Location, location, location. Talks between the NFL and the players have moved to Minnesota this week, the same neighborhood as the federal district court of Judge Susan Nelson who is overseeing the antitrust case. The scene of the talks has led several to speculate that a deal is close, proximity allowing for direct consultation with the court to get the settlement approved. Today, PFT reads the tea leaves and sees the end of the impasse and the beginning of the 2011 season.
A big tell came yesterday, when Roger Goodell and DeMaurice Smith traveled together to the NFLPA rookie symposium. Was it just a demonstration of good will? Maybe, but given the animosity between the two sides such a gesture would seem unlikely if a deal were anything but eminent.
Meetings this week are taking place without players and owners, another likely sign that the two sides have the framework of a deal done, with only the legal details to be finalized. Goodell and Smith are there to keep the lawyers on task and not get lured away by the possibility of endless legal fees. PFT points to a couple of reports that support this notion.
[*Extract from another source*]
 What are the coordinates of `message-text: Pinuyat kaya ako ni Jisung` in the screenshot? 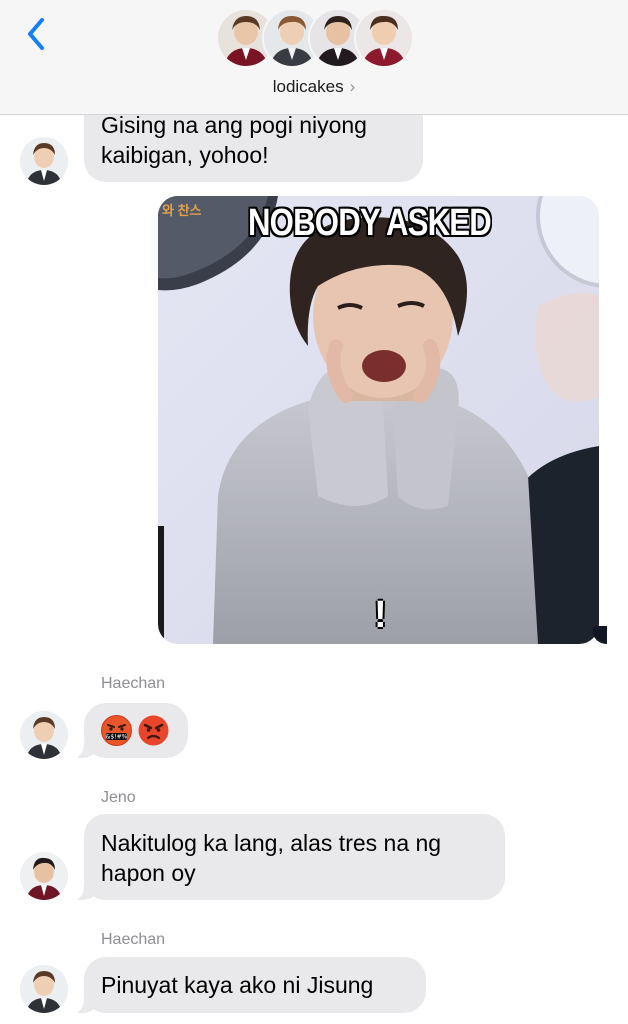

As far as picking a date, the progress might allow the settlement to be filed with the court on Friday, the last business day before the 4th of July weekend. The NFL has never shied away from chaining itself to patriotism. Amazingly enough, they've never allowed that celebration to turn into out and out jingoism (it's actually a nice contrast to the bastardized patriotism politicians spew in an effort to shame their opponents and us into voting for them). Announcing the return of professional football coinciding with Independence Day would be another brilliant PR coup, something the league needs to help fans forget about the bitterness this situation created.
Not so fast...PFT now reports that a deal might take some more time, possibly another week. According to their source, some owners are trying to squeeze a few more concessions out of it. You have to wonder if this isn't some of the small market owners who were grumbling about the outline of the deal, i.e. the revenue split paired with the 90+ percent cash cap floor. That's pure speculation on my part.
A week doesn't seem like much for fans who have suffered through this thing for more than three months now, but a week will be a huge difference for the St. Louis Rams. The Rams are scheduled to start training camp during the week of July 18-21, a week earlier because of their date with the Hall of Fame Game in Canton on August 7. Pushing the labor deal back another week would give Billy Devaney a week for intensive free agent shopping and Kevin Demoff a week to workout contracts with the team's draft picks and any free agents they sign. A week. Typically, they have five or six months for all of that to happen.